>> START DOCUMENT EXTRACT

LITTLETON, Colo., April 1, 2024 /PRNewswire/ — CONX Corp. (Nasdaq: CONX) (the “Company” or “CONX”) announced today that it has commenced a tender offer (the “Tender Offer”) to purchase up to 2,120,269 of its shares of Class A common stock, par value $0.0001 per share (the “Class A Common Stock”), at a purchase price of $10.585614 per share (the “Purchase Price”). The Purchase Price, which is a fixed amount, was determined by calculating the quotient obtained by dividing: (i) the aggregate amount expected to be on deposit in the Company’s trust account initially established to hold the proceeds of the initial public offering of CONX, as of two business days prior to the closing of the Transaction, including interest not previously released to CONX to pay its taxes (which will not include certain excise tax as set forth in the Offer to Purchase), by (ii) the total number of then outstanding shares of Class A Common Stock held by public stockholders, upon the terms and subject to certain conditions described in the Offer to Purchase and in the related letter of transmittal. The Class A Common Stock is currently listed on the Nasdaq Stock Exchange (“Nasdaq”) under the symbol “CONX.” On March 28, 2024, the closing price of the Class A Common Stock was $10.60 per share. The Tender Offer will expire at 5:00 p.m. New York City time on April 29, 2024 unless extended by the Company (the “Expiration Date”).
Only shares of Class A Common Stock validly tendered, and not properly withdrawn, will be purchased by the Company pursuant to the Tender Offer. The Company’s obligation to purchase shares of Class A Common Stock pursuant to the Tender Offer is subject to the satisfaction of certain conditions described in the Offer to Purchase (as defined below). Shares of Class A Common Stock tendered pursuant to the Tender Offer but not purchased by the Company in the Tender Offer will be returned at the Company’s expense promptly following the expiration of the Tender Offer.
The Tender Offer is being made in connection with the Company’s previously announced transaction (the “Transaction”) with EchoStar Real Estate Holding L.L.C., a Colorado limited liability company (“Seller”), with respect to the sale and lease back of certain property in Littleton, Colorado, comprising the corporate headquarters of DISH Wireless (the “Property”). The Tender Offer is being made pursuant to that certain Purchase and Sale Agreement, dated March 10, 2024, between the Company and Seller. The Company intends to fund the purchase of Class A Common Stock shares in the Tender Offer with cash available to the Company from the Company’s trust account. The Tender Offer is being made upon the terms and subject to the conditions set forth in the offer to purchase dated April 1, 2024 (the “Offer to Purchase”), the related letter of transmittal, and related documents filed with the U.S Security and Exchange Commission (the “SEC”).
The Company’s sponsor, officers and directors have agreed to waive their redemption rights with respect to any of their founder shares or public shares, if any, in connection with the consummation of the Transaction.

>> END DOCUMENT EXTRACT

• SET OF TASKS
[1] List every distinct calendar date given in the CONX tender offer announcement.
[2] Reproduce the passage of the CONX tender offer announcement from "Only shares of" up to and including "of the Tender Offer.", word for word.
The material that comes next is drawn from a separate source unrelated to the announcement.

>> START EXTRACTED DATA

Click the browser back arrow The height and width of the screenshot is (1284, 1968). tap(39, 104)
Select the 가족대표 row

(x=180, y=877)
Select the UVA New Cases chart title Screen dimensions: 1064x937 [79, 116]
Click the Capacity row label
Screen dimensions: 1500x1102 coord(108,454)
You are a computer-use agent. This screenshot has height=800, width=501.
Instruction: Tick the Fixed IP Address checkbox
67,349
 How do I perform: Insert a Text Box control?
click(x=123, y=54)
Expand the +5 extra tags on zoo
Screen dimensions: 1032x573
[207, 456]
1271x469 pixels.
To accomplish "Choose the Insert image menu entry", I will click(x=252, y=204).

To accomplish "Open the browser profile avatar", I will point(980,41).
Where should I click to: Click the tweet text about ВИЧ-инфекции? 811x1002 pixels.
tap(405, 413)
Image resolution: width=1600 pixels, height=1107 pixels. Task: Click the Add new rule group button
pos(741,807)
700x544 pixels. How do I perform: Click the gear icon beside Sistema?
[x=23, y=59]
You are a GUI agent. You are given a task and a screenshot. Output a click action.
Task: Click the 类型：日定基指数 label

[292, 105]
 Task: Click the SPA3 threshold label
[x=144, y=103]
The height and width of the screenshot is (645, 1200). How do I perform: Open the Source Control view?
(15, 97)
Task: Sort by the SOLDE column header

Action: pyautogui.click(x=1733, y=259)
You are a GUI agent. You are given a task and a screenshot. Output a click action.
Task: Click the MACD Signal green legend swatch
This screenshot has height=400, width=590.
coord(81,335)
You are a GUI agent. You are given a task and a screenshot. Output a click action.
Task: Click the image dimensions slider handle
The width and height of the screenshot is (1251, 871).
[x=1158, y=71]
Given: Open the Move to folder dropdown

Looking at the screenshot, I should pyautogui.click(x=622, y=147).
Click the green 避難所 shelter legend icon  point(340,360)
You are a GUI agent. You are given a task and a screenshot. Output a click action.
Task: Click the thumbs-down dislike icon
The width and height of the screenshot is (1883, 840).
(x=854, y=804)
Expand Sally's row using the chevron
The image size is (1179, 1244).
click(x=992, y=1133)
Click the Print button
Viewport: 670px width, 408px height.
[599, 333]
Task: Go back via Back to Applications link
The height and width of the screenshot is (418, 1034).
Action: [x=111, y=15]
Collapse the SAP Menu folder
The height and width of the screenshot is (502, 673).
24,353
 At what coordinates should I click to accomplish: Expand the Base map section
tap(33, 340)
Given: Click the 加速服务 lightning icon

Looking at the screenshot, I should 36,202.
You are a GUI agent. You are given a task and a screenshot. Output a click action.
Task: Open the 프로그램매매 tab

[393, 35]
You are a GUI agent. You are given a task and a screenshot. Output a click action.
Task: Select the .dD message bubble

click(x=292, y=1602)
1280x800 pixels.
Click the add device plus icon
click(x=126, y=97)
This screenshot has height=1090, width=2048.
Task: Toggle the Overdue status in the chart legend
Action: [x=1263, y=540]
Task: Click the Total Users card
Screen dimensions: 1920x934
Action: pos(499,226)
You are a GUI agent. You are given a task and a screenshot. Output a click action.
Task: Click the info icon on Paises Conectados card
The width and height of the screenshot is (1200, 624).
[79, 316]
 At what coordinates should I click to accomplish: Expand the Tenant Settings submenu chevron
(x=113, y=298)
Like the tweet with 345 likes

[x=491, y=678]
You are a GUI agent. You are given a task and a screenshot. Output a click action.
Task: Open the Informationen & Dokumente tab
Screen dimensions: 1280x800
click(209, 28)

>> END EXTRACTED DATA

• LIST OF SOLUTIONS
[1]
- April 1, 2024
- March 28, 2024
- April 29, 2024
- March 10, 2024

[2]
Only shares of Class A Common Stock validly tendered, and not properly withdrawn, will be purchased by the Company pursuant to the Tender Offer. The Company’s obligation to purchase shares of Class A Common Stock pursuant to the Tender Offer is subject to the satisfaction of certain conditions described in the Offer to Purchase (as defined below). Shares of Class A Common Stock tendered pursuant to the Tender Offer but not purchased by the Company in the Tender Offer will be returned at the Company’s expense promptly following the expiration of the Tender Offer.